-- START Data excerpts --
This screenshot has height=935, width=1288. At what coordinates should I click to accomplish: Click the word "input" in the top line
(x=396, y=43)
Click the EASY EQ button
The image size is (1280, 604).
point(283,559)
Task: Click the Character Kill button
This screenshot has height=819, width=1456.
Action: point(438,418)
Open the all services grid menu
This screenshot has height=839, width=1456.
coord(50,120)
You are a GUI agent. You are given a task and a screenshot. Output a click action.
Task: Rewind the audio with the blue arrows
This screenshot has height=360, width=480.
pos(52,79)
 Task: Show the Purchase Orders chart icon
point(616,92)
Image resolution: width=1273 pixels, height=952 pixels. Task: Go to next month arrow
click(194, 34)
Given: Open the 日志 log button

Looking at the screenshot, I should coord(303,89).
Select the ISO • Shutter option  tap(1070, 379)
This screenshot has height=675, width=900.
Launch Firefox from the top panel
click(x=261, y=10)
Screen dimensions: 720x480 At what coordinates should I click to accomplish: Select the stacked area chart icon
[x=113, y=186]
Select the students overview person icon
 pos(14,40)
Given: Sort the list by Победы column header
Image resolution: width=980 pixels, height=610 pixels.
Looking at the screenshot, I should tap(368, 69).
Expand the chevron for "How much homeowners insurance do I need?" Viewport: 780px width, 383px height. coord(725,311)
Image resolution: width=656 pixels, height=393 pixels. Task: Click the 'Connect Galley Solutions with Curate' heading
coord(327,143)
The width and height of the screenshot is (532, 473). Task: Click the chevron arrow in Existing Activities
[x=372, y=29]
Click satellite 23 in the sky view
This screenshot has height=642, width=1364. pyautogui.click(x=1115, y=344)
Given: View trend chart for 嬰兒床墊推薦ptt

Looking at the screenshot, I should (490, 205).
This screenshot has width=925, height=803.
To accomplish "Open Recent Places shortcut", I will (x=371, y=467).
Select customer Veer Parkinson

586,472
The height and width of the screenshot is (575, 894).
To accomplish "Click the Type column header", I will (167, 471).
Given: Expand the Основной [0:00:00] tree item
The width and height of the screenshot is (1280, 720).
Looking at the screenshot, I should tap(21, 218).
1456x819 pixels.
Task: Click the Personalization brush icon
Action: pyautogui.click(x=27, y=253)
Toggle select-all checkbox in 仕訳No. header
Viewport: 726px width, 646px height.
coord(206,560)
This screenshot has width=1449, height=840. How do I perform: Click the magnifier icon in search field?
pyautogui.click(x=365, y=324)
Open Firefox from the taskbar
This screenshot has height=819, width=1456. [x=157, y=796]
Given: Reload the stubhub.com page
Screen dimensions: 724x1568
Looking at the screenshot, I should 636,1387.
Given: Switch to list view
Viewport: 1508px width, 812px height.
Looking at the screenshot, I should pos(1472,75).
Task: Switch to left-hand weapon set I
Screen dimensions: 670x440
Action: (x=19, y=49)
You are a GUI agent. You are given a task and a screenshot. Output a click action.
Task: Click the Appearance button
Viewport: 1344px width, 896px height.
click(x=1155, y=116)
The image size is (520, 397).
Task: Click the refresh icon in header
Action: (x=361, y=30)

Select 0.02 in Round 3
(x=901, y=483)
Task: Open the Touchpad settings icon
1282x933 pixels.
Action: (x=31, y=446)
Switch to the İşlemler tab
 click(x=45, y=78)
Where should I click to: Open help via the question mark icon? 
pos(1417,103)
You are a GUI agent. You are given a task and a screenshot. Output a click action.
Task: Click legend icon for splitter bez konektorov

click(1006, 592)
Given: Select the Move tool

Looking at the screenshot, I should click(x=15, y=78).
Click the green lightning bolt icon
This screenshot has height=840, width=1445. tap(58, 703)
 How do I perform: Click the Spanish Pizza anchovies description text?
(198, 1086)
-- END Data excerpts --
◆ **Stated task**
Which lines in the records above contain the word "Switch"? List each of those lines in full.

◆ **The answer**
Given: Switch to list view
Task: Switch to left-hand weapon set I
Switch to the İşlemler tab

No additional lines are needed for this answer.